Hasta este momento, nuestras incursiones en el campo del arte se habían centrado en el desarrollo de experiencias en realidad virtual concebidas como obra en sí mismas.
En este proyecto la proximación era diferente. Se trataba de trabajar de la mano de Pablo explorando hacia dónde se podía expandir su obra "Truncado" en el territorio de los lenguajes no físicos.
Truncado es una obra estructurada a partir 20 jarrones cerámicos cuya geometría parte de uno o varios conos truncados.
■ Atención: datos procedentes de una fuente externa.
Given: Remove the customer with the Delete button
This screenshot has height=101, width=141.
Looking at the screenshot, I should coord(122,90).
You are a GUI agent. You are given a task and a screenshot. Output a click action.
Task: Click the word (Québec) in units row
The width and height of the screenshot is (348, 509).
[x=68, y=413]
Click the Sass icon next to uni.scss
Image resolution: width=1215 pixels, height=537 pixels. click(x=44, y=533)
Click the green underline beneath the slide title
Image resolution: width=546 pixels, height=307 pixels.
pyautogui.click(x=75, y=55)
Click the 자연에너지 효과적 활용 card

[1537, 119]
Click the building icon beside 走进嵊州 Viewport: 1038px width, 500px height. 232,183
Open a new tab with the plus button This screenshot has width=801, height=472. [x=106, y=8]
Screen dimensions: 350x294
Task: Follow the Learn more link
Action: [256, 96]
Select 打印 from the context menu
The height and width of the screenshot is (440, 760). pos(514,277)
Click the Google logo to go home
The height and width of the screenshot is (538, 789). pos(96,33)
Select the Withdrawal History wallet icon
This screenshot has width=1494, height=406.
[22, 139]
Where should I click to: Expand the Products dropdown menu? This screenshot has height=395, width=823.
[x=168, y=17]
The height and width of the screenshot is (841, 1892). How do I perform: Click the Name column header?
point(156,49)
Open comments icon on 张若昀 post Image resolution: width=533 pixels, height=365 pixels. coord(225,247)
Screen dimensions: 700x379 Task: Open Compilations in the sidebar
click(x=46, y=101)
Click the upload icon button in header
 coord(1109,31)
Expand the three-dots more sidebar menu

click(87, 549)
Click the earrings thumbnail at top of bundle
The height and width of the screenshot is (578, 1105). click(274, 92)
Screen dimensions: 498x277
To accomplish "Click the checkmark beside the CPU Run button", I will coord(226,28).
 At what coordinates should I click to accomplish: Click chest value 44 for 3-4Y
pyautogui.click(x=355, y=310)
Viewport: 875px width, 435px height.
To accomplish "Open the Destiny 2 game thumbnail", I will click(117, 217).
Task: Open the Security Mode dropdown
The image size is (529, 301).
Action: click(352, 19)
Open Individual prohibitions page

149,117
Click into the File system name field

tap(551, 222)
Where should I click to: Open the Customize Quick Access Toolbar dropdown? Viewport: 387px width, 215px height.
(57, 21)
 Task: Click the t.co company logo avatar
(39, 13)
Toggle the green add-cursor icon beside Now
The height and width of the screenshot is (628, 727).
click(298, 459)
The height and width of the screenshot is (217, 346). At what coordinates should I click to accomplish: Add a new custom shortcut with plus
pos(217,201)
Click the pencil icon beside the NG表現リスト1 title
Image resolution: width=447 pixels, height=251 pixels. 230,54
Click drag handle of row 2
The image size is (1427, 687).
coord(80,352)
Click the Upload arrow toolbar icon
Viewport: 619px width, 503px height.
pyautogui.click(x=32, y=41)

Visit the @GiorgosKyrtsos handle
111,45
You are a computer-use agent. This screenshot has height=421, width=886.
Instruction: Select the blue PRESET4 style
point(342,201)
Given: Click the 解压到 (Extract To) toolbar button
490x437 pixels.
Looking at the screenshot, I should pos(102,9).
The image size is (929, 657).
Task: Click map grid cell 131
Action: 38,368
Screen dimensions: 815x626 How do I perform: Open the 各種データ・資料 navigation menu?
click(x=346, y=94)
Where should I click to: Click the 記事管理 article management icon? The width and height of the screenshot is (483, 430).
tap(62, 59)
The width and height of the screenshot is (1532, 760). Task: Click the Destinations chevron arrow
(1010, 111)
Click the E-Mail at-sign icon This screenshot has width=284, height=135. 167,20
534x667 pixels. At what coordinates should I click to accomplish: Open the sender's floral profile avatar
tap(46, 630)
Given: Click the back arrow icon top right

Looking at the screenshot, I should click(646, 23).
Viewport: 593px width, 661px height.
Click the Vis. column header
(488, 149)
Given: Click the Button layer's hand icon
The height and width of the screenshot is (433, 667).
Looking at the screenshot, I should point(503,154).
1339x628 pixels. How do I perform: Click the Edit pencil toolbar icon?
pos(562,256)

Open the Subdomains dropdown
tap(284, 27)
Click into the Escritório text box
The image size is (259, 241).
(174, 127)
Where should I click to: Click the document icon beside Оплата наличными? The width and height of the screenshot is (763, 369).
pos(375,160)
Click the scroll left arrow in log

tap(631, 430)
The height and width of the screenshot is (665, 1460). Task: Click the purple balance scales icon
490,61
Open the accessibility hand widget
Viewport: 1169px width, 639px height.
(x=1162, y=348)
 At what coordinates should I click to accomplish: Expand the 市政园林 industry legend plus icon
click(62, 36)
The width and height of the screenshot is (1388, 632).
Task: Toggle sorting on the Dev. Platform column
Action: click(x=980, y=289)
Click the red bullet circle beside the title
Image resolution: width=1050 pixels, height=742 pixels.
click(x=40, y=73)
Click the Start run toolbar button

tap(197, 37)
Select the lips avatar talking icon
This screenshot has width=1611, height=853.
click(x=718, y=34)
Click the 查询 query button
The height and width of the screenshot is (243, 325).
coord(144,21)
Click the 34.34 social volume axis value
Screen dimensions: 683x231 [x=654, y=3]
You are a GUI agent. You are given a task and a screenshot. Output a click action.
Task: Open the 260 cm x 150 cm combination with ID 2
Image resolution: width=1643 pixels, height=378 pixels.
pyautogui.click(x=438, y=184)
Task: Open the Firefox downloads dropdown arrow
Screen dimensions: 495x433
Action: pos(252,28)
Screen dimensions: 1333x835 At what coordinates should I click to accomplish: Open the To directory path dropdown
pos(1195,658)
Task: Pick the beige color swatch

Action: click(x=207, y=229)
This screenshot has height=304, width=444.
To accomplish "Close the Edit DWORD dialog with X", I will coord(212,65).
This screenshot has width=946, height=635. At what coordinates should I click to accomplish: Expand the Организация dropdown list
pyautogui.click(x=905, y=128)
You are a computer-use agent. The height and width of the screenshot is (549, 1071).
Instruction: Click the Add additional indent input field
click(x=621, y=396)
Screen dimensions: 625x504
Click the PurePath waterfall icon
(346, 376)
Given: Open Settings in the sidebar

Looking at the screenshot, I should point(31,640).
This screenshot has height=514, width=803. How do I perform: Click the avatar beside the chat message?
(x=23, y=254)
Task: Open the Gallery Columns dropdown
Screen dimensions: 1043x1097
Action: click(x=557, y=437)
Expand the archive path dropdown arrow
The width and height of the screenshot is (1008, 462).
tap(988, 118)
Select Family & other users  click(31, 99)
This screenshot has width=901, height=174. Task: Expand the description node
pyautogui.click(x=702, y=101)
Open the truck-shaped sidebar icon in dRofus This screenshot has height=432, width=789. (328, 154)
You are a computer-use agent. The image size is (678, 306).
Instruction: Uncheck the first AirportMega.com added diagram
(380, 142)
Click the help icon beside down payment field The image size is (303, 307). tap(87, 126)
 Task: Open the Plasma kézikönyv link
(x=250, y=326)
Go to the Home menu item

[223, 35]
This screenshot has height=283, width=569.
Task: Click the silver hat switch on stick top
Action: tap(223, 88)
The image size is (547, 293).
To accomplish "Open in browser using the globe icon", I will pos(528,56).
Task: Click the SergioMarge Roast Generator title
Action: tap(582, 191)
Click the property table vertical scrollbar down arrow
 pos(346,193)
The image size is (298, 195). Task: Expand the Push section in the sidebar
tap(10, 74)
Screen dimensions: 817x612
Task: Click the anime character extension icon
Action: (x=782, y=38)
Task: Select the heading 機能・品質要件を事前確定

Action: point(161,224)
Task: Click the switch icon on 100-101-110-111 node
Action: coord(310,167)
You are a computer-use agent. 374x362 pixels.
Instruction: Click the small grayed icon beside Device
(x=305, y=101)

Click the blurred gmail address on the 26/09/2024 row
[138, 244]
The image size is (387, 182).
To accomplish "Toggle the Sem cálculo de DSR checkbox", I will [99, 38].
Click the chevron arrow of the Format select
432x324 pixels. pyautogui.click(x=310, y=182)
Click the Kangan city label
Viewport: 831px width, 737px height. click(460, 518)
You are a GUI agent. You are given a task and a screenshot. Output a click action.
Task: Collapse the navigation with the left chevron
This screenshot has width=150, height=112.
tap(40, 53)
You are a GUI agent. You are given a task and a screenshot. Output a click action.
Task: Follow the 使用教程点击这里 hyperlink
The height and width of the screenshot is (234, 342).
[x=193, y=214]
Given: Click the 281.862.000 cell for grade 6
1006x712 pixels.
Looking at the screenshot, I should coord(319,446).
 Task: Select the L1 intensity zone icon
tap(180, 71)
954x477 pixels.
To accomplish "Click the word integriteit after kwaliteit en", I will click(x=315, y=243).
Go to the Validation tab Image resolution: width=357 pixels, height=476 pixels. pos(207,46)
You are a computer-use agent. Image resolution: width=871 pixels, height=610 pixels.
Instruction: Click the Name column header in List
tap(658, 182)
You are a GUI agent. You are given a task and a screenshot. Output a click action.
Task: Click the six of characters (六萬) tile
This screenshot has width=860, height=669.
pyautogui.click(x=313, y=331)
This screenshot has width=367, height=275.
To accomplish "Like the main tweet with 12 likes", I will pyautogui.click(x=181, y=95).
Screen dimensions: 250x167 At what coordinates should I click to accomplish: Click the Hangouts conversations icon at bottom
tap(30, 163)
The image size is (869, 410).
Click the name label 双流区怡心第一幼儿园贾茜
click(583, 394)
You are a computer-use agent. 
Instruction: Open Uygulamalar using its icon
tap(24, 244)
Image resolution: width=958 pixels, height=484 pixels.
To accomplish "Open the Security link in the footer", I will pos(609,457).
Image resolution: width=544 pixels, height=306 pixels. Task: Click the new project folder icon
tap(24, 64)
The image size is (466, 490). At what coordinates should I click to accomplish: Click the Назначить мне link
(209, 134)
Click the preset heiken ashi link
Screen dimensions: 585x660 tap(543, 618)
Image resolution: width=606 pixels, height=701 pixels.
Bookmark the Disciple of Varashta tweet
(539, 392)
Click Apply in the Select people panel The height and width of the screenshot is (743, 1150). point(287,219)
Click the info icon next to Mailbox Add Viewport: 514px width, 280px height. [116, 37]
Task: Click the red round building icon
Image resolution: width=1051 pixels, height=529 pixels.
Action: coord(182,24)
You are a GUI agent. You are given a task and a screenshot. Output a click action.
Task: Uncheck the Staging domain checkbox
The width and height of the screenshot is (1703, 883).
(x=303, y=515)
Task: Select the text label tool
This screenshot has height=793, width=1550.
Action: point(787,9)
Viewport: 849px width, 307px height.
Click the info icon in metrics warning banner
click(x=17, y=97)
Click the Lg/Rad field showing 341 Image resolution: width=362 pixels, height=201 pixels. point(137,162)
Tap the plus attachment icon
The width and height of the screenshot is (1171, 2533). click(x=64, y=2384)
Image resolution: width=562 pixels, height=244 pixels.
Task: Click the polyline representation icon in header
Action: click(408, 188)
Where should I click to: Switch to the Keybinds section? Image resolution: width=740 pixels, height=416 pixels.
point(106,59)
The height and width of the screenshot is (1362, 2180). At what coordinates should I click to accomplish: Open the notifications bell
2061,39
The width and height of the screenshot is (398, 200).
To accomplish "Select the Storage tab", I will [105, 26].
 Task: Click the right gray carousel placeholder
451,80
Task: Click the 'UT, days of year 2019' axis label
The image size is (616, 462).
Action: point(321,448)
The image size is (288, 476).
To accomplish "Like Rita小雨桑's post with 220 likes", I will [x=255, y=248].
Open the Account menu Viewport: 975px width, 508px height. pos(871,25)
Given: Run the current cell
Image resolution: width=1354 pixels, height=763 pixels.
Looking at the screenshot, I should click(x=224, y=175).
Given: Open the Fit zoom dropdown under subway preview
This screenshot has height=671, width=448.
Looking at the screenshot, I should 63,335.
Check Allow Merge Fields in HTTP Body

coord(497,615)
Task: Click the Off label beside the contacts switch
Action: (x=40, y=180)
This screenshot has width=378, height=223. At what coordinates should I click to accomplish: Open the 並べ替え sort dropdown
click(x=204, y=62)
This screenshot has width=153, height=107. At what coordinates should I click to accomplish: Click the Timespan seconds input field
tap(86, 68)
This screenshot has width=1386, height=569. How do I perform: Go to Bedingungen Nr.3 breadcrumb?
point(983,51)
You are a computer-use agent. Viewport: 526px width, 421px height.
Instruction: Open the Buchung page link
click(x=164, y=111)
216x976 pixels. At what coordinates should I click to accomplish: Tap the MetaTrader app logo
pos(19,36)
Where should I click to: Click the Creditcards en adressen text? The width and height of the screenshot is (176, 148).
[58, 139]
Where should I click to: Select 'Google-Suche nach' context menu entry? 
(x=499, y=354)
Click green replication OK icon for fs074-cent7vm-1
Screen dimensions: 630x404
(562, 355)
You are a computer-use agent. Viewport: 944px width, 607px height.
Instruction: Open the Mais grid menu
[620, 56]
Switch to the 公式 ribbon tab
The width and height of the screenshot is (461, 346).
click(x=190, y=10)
Estos conos se conectan y deforman generando pliegues, curvas y deformaciones antes de cristalizar.
Nuestro proceso arrancó capturando varios de estos jarrones mediante fotogrametría, para crear una copia idéntica en 3D. A partir de aquí exploramos la idea de romperlo en pedazos. De jugar con ellos, ordenarlos, desordenarlos, o recomponer la pieza de nuevo. Usamos la dimensión virtual para alterar la entropía y jugar con ella.
Terminamos desarrollando una experiencia en realidad virtual en la que el espectador interactúa con estos pedazos con sus propias manos. Cogiendo libremente cada pedazo. Activando y desactivando la gravedad. Y activando patrones de orden alternos desde los que volver a construir caos.
Desarrollamos también un vídeo en el que un jarrón se rompe y se recompone en un ciclo infinito imparable.